The scale-up vs. scale-out decision is not always an either/or situation, explains Sun’s Atwood. “There’s nothing that says when you do a cluster it has to be two processor servers.” Some Sun customers in finance and telecommunications are running clusters of Sun’s big 72-processor servers, he says, and many others are pursuing some variety of what Atwood refers to as “diagonal scaling,” clustering multiple midsize to large servers.

SDI’s Ragas concedes that following a scale-up strategy comes with its own challenges in the Windows environments, where it is not as established. For example, some of the software he runs on the ES7000/one, including the Oracle database and SAS analytics, isn’t tuned to run in a 64-bit Windows environment without customization and workarounds, he says.

On Unix, scaling up makes sense more often than not, says Mark Graham, an independent consultant who specializes in configuration and support of HP Superdome servers. He sees greater potential for virtualization on high-end machines than most companies are willing to embrace, simply because of the value application owners place on having their own separate servers. “It’s really kind of an emotional thing, which is frustrating to someone like me who sees the value in consolidation,” Graham says.

The company that puts one Superdome in place of a dozen other servers will reap savings in power consumption, data center floor space and administration, Graham says, so the total cost of ownership is likely to be better, despite the premium pricing of a high-end server.

Chris Reavis, director of enterprise infrastructure at wind and geothermal power specialist PPM Energy, believes both scale up and scale out have their place. As a former technical marketing manager at high-end server vendor Silicon Graphics, he has seen the issue from both the vendor and customer sides.

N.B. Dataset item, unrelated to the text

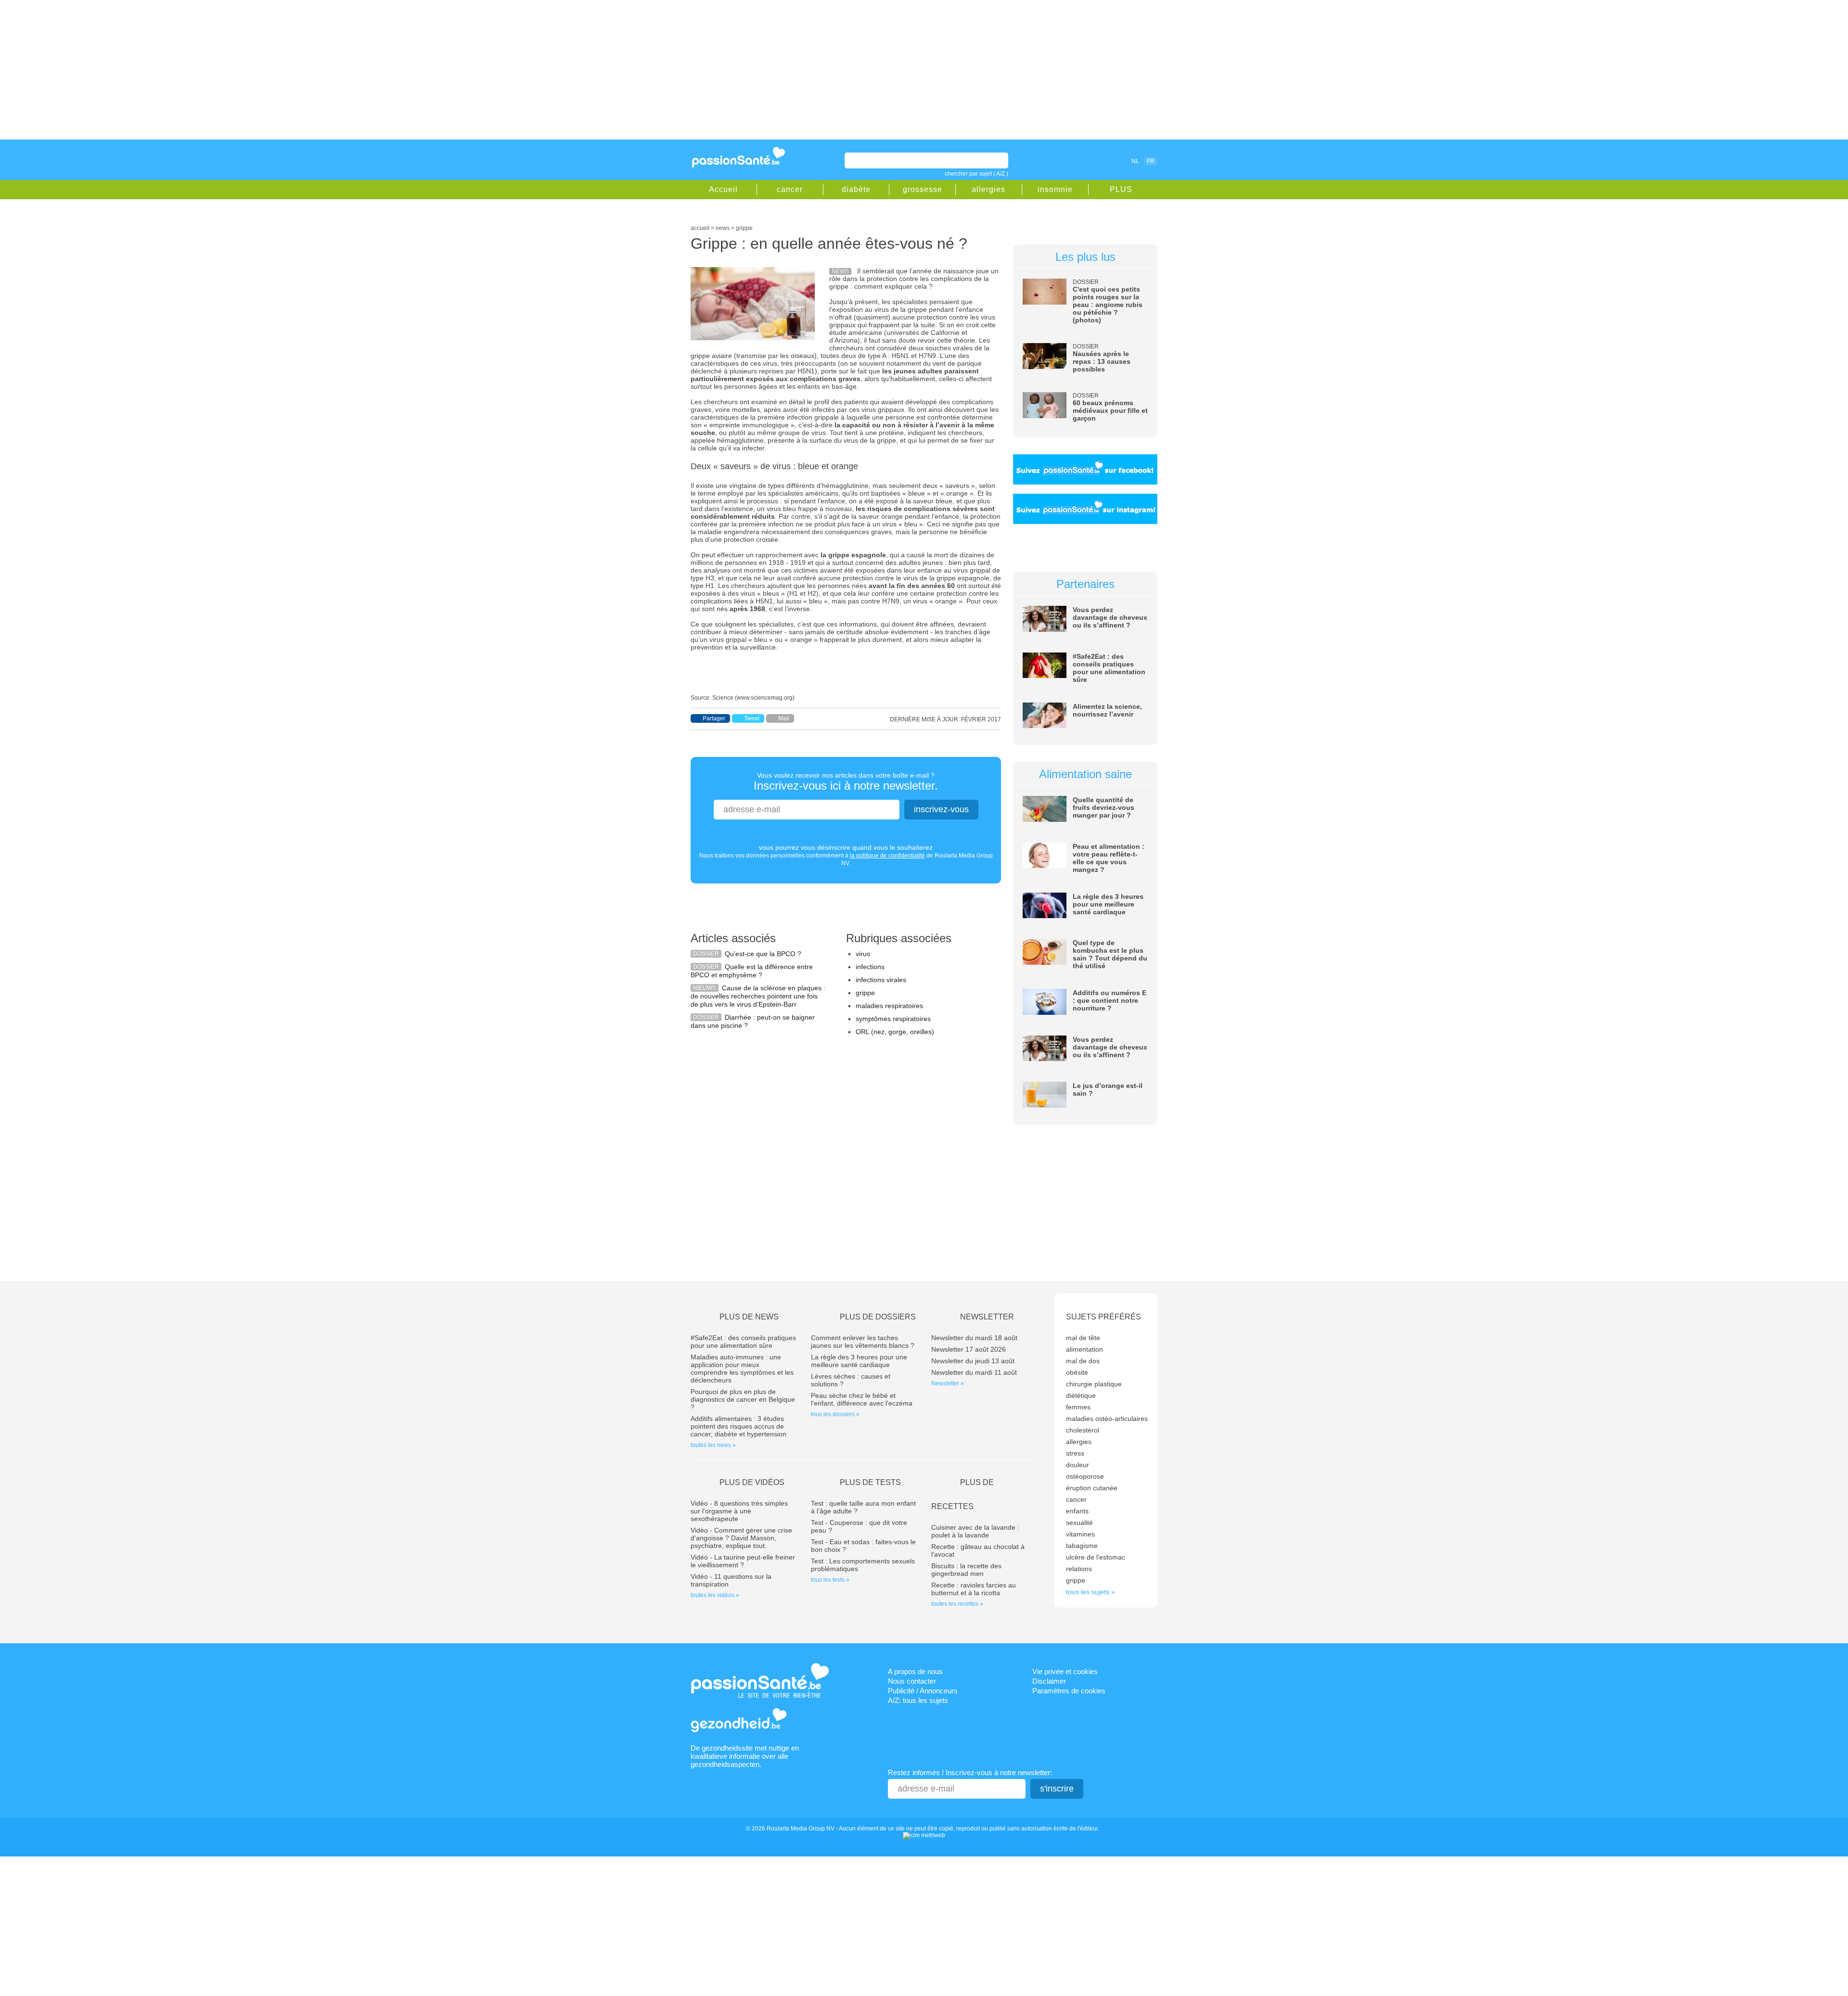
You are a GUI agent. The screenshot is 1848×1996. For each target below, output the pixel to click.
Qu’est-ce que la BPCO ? (763, 954)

In fact, one of his roles at SGI was consulting with customers on horizontal vs. vertical scaling strategies.

“Typically, for the back-end database and anything to do with heavy business logic, compute I/O or data I/O, I tend to go with vertical scaling,” Reavis says. “On the other hand, for front-end commodity computing, it tends to make sense to go with a simple rack-and-stack strategy for Web servers, FTP servers and e-mail servers.”

Reavis says he has seen the horizontal strategy work at operations as big as AOL and Yahoo, and it’s not particularly tough to manage for an organization with some competency in using automated deployment and systems management tools. He also has experienced success using Linux-based grid computing for data analysis.

Reavis has resisted the trend toward server virtualization and consolidation, considering it simpler to run applications on individual servers than to deal with the complexities of virtualization.

“I work with a lot of third-party code that may or may not play well with others, so I don’t want to mess around,” he says. “It’s just not worth the business risk. But for things like Oracle or our e-business applications, I go with scale up.”

For Reavis’ midsize enterprise at PPM Energy, four-socket Dell servers with quad-core Intel processors provide plenty of computing power. Even having worked for a vendor of high-end server hardware—and seen the value it brought to the financial services and scientific computing applications where it was employed—he concluded it would be overkill for PPM.

“If I were in banking or insurance, I would take a totally different approach,” Reavis says. “In some ways, we’re a little closer to a Yahoo, where we can afford to throw away a front-end box that dies.”